Antes do último jogo contra o Cruzeiro, pela primeira partida da semifinal da Copa do Brasil, Borja e Bruno Henrique tinham sentido lesões e eram dúvida para o duelo. Quando a delegação palmeirense chegou, os dois não entraram com a equipe, despistando os jornalistas sobre a escalação. Mas alguns minutos antes do jogo, foi confirmado que os dois começariam como titulares. Eles teriam entrado por outro lugar, apenas para ludibriar o time adversário.
Contra o Corinthians, jogo em que o Palmeiras venceu por 1 a 0, Felipão fez treinos abertos a imprensa com uma formação recheada de jogadores da base, como Arthur, Papagaio e Gabriel Furtado. Porém, na escalação oficial, o time veio com um time alternativo, mas com jogadores mais experientes.
No jogo de volta das oitavas de final da Libertadores, contra o Cerro Porteño, partida em que o Palmeiras estava se classificando mesmo perdendo por 1 a 0, no final do jogo o técnico alviverde pediu para que os jogadores segurassem a bola, tendo mais tranquilidade.

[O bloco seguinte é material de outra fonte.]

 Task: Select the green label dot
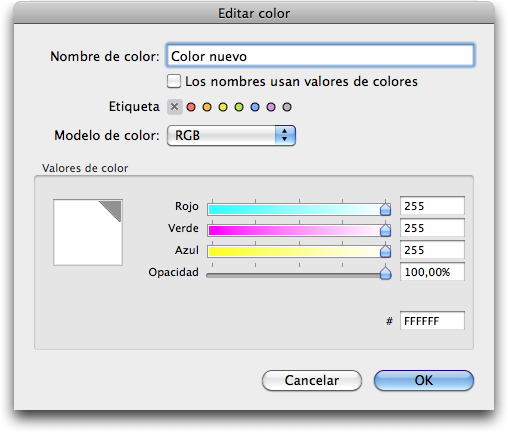(239, 107)
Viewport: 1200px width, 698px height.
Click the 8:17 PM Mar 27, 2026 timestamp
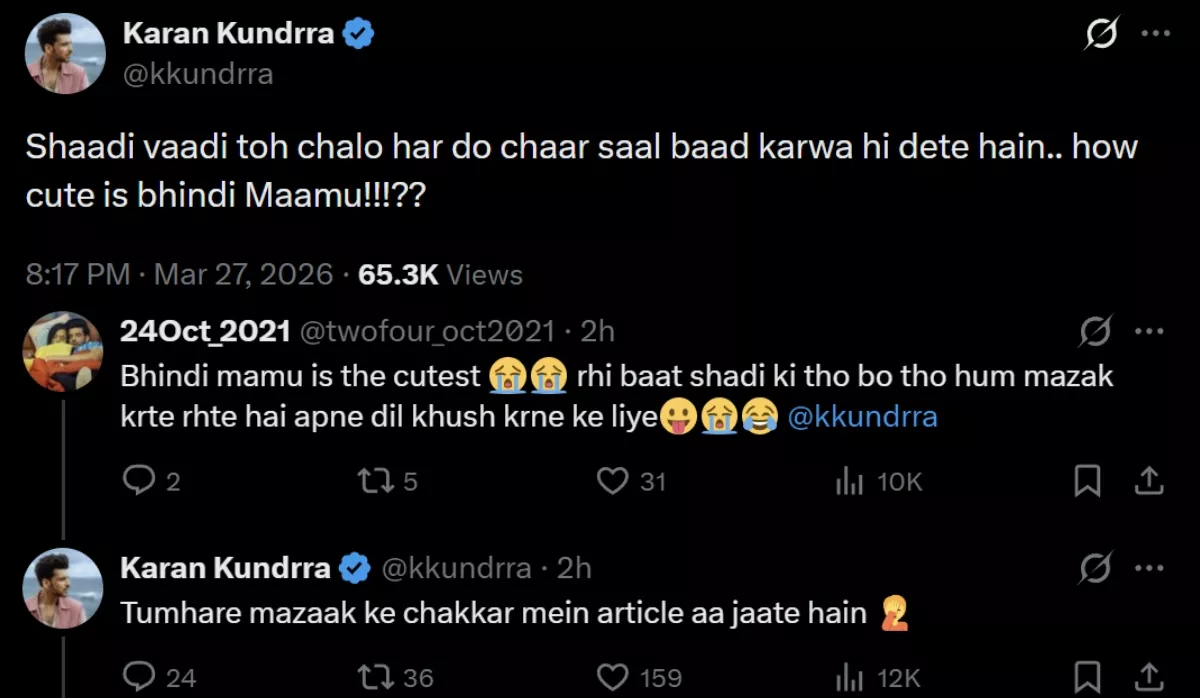(x=179, y=274)
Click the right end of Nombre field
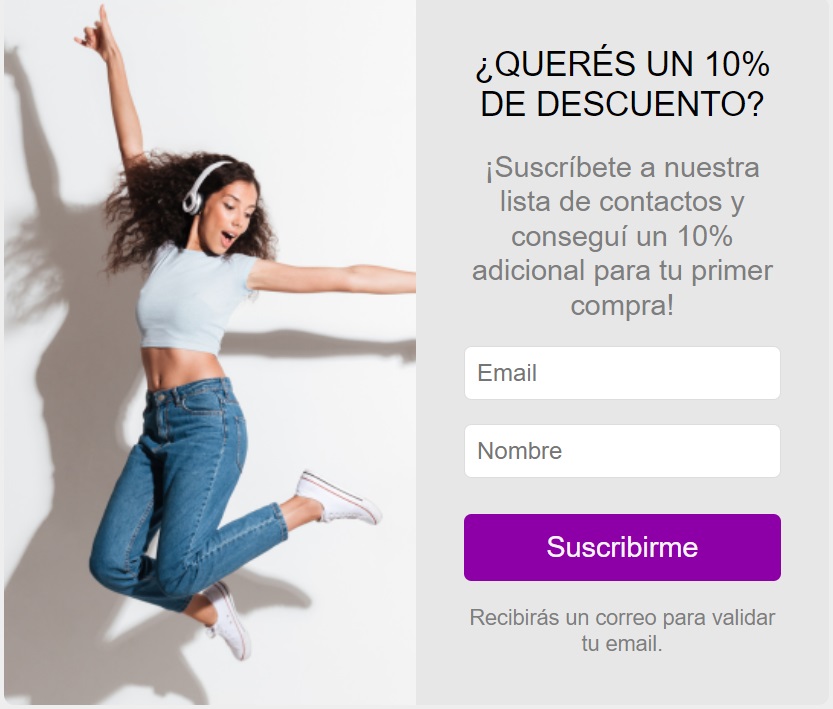833x709 pixels. [765, 451]
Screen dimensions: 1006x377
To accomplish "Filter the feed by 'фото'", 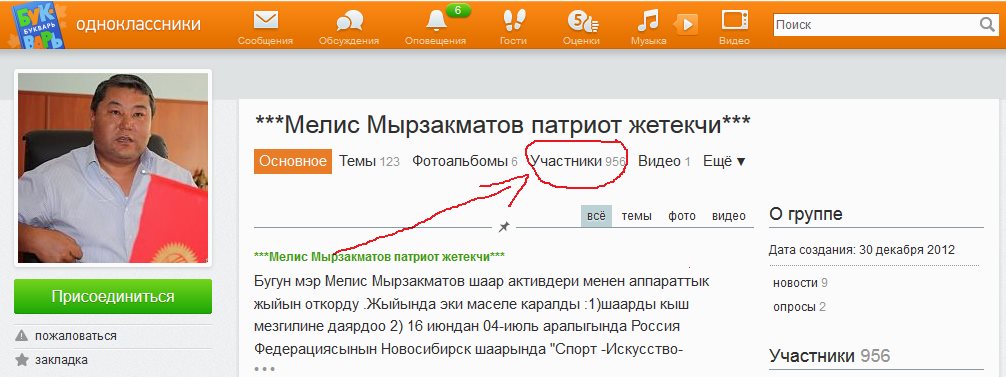I will pyautogui.click(x=681, y=216).
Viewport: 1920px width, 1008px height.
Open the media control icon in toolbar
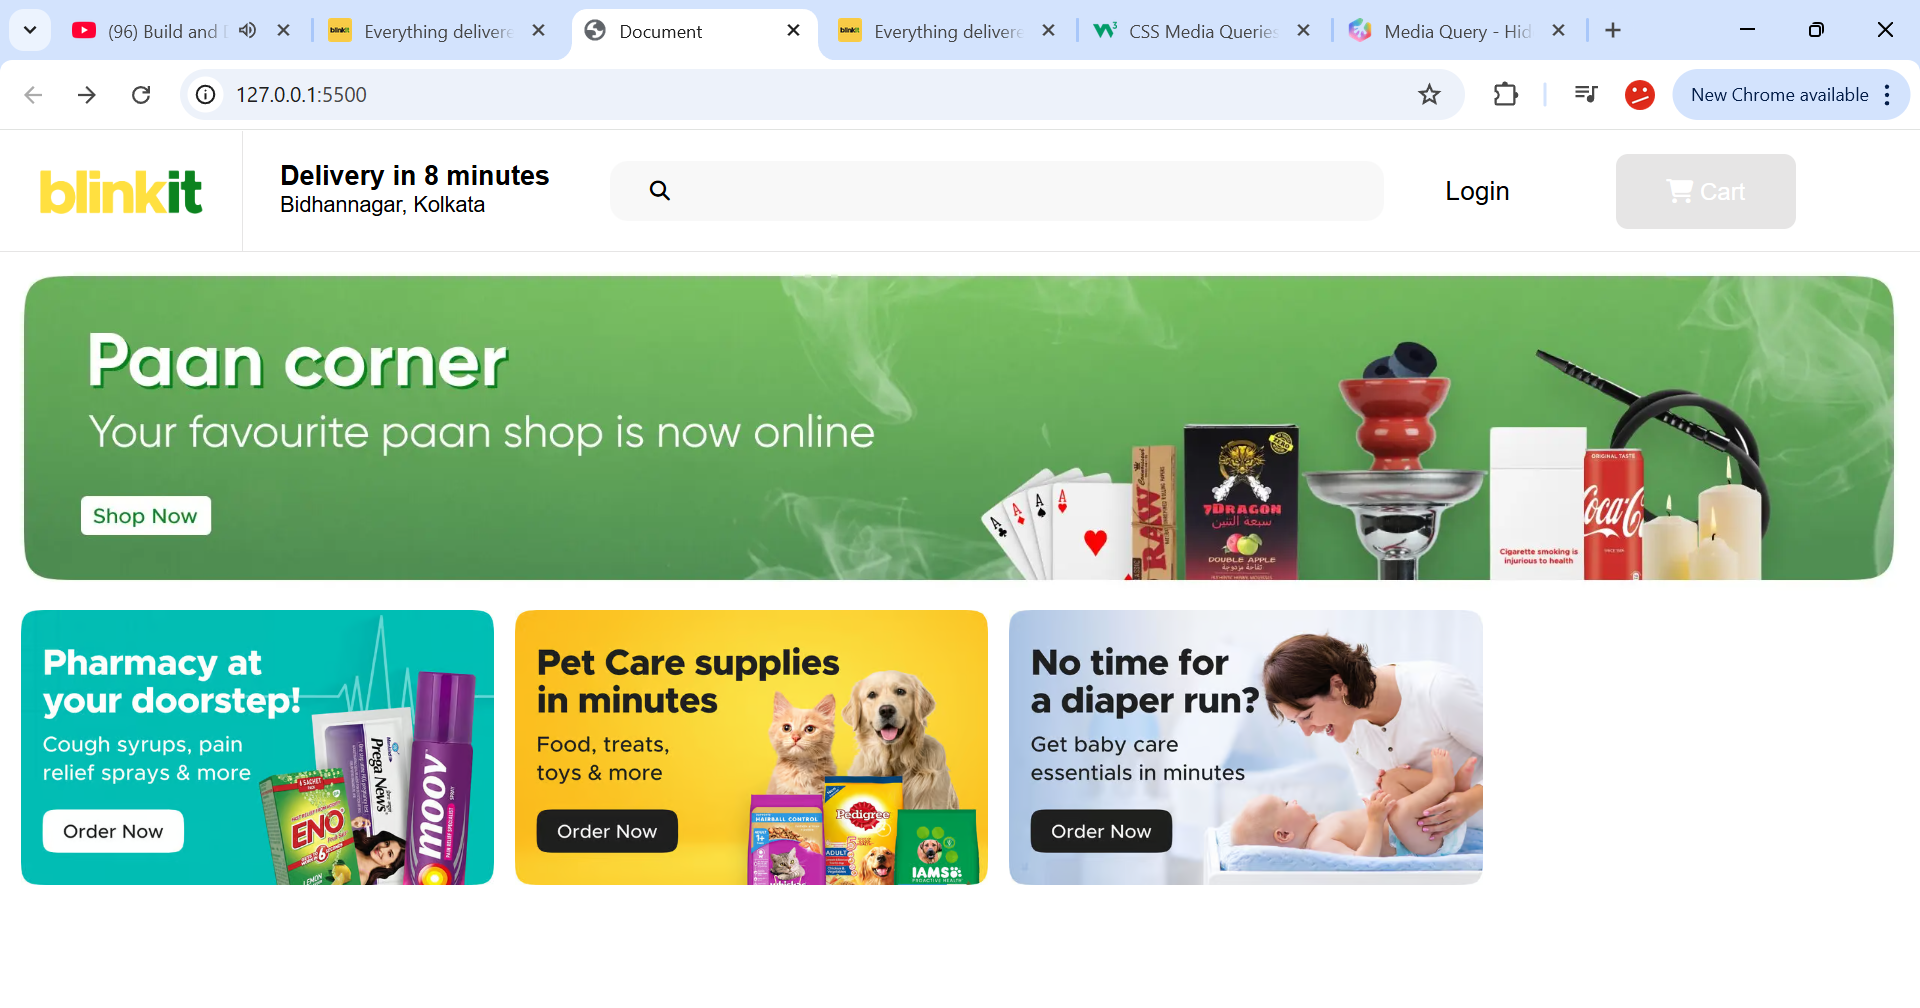coord(1586,94)
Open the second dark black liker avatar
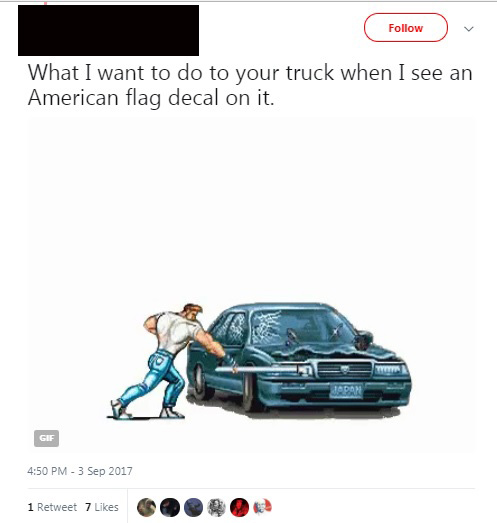 tap(170, 507)
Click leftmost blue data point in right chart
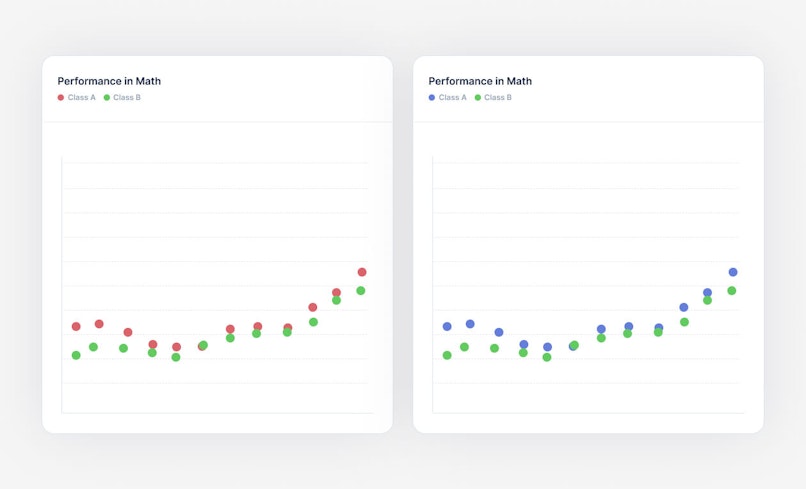 tap(447, 327)
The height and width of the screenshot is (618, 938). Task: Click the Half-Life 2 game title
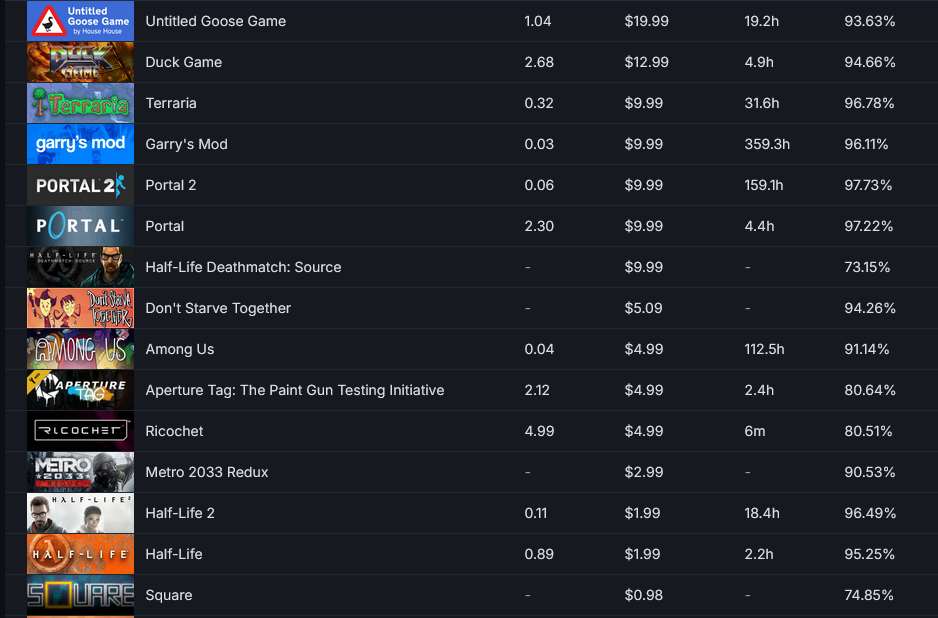(x=180, y=513)
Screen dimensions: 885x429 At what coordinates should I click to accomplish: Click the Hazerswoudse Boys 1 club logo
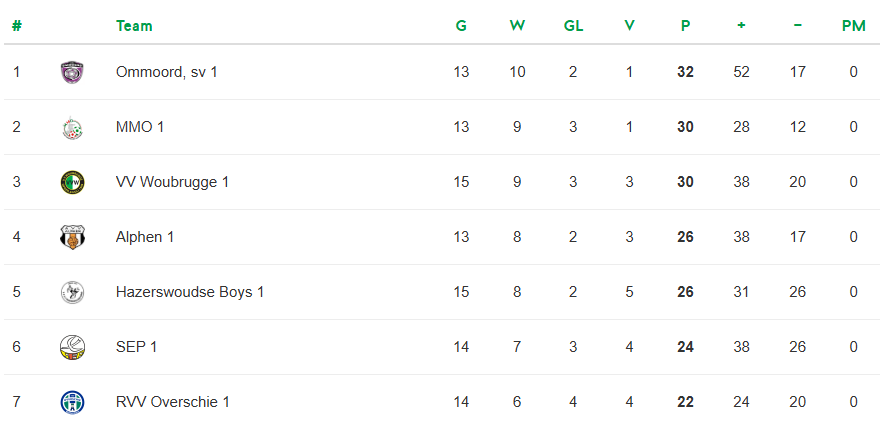(72, 292)
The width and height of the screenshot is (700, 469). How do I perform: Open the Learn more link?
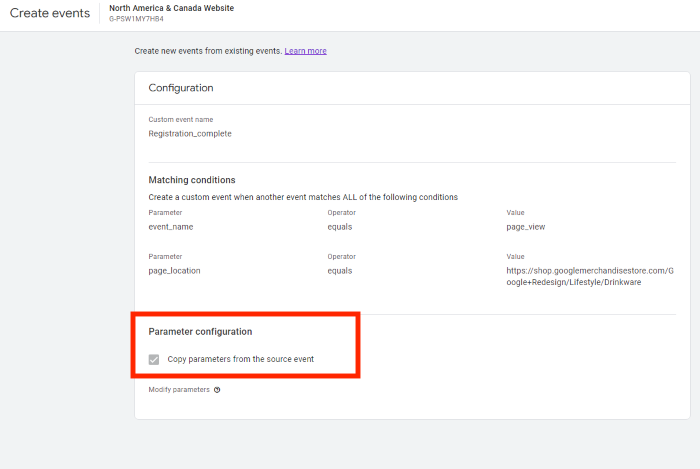[x=305, y=51]
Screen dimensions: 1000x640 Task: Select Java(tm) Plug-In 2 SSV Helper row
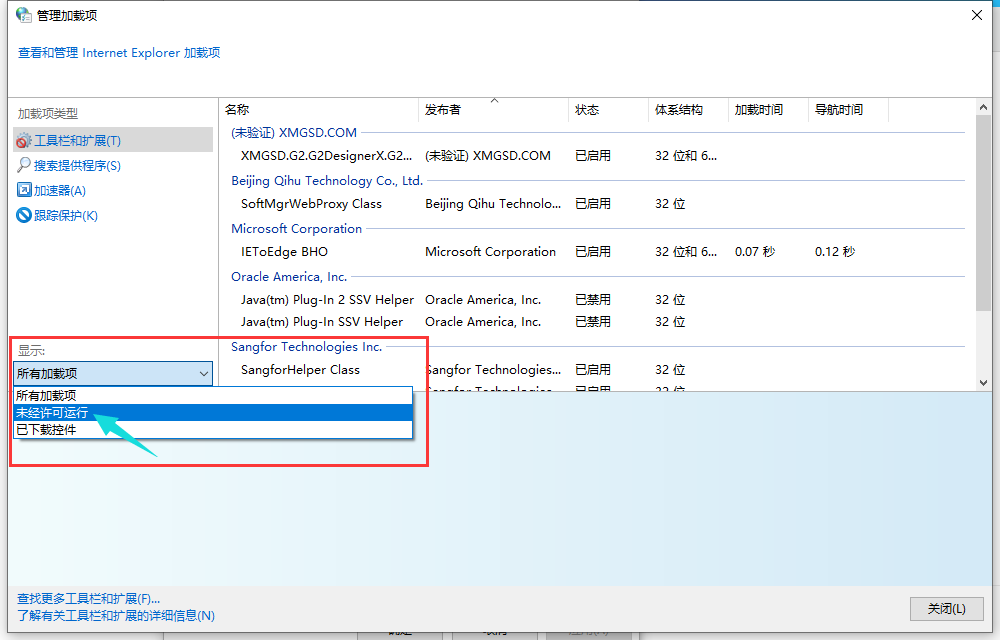pos(327,300)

Por coincidência, os gandulas sumiram por alguns minutos, ganhando tempo para a classificação do time.
Essas táticas pouco convencionais de Felipão não surgiram agora. Em 1996, quando ainda era treinador do Grêmio, o lateral Arce apareceu uma semana antes da decisão do Campeonato Brasileiro contra a Portuguesa com a perna engessada. No dia do jogo, ele foi escalado e ajudou o time a vencer por 3 a 1 e se consagrar campeão.